January 11th, 2022

Inventory turnover is defined as the frequency in which inventory is cycled through a warehouse within a given period of time. It is one of the best metrics to determine how well inventory is being managed. If you are working with a 3PL warehouse, your pricing will be heavily based on your annual inventory turnover rate.

Warehouses and retailers want fast moving and consistent items – high inventory turnover is a crucial indicator of this. Many factors can impact how fast (or slow) you turn over your inventory. Let’s focus on a few:

Slow or reduced inventory turnover is something you want to avoid. This can be a sign that too much inventory is being produced for the level of sales being made. Holding too much inventory will result in a higher spend on storage related fees – which can lead to decreased profits.

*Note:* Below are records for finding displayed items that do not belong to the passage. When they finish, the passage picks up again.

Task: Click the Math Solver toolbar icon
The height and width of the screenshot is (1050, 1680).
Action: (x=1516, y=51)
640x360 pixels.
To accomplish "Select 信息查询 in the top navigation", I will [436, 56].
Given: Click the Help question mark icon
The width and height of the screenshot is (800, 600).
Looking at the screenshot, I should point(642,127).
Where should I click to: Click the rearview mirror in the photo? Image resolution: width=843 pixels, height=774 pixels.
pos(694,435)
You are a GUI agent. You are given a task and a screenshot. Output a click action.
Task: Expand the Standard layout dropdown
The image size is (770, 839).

Quick inventory turnover is a positive. It suggests your product is in high demand. As a result, less money will be tied up in storing slow moving items that also have the potential to expire – which will yield higher profit margins.

2021 saw many struggles throughout the supply chain – which look like they will continue through 2022. With delays in getting product made, limited availability on steamships, rail cars, and trucks has led to delays in product getting into warehouses. What hasn’t slowed is the demand for these items. The result is a shortage of product available to fulfill orders – thus causing items to ship out as soon as they arrive to the warehouse because the Purchase Order (PO) they are tied to is late.

As companies review their 2021 numbers, they may find their inventory turn over to be much higher than in previous years but viewing this as a positive can be a slippery slope. While storage costs may be reduced, customers are receiving orders short and/or late which can lead to reduced sales – and the potential for losing customers. This has led many supply chain managers to rethink the common “Just In Time” inventory practices for more of the new “Just In Case” methodology.

How can I determine my inventory turnover rate?

Here is a simple formula that will help you calculate your inventory turns. Many warehouses may track your inventory at the pallet level – but for this calculation, we suggest using the case quantity rather than pallet quantity for the most accuracy.

[(Cases In + Cases Out) ÷ 2] ÷ Average Case Inventory = Inventory Turns

Inventory turnover can be calculated for any period of time, as long as the information is consistent.  You can calculate inventory turnover rates for your entire inventory or SKU by SKU.

Examples:

Throughput = 10,000 cases in annually + 10,000 cases out annually ÷ 2 = 10,000 case throughput annually

Average Case Inventory = 3,000 cases “Beginning Inventory” + 2,000 cases “Ending Inventory” ÷ 2 = 2,500 average case inventory

Annualized Turns = 10,000 cases of throughput ÷ 2,500 cases of average inventory = 4 annualized turns

In the example shown here, your inventory would turnover 4 times throughout the year, which means you would be holding about 3 months’ worth of inventory.

How do my inventory turns impact my storage rates with my 3PL warehouse?

In a 3PL warehouse model, there are typically incentives for customers that turn their inventory at higher rates. Faster turning inventory means there is more product flowing through the warehouse – this means more revenue generating activity for the warehouse provider.

Let’s say two customers with identical inventories of 500 pallets store their product at the warehouse. Customer A turns their inventory 4 times annually, and Customer B turns their inventory 8 times. That means Customer A is moving a total of 2,000 pallets through the warehouse, while Customer B is moving a total of 4,000 pallets through the warehouse. Customer B will pay significantly less than Customer A for the storage of their inventory because their items are turning over much quicker.

Each warehouse provider may have varying pricing structures and treat inventory turns differently, but faster turning inventory will more than likely always be rewarded with more favorable storage rates. As mentioned in the beginning of this article, how well you manage your inventory has a significant impact on the turnover rate – essentially determining how costly it is to store it with your warehouse partner.

At Tyler Distribution we provide our customers valuable insight to help them manage their inventory. One example of this is a report that shows slow-moving inventory which will help point out items that sit for long periods of time. Many customers will decide to sell off slow moving stock at a discount and/or discontinue future production to help increase overall inventory turns.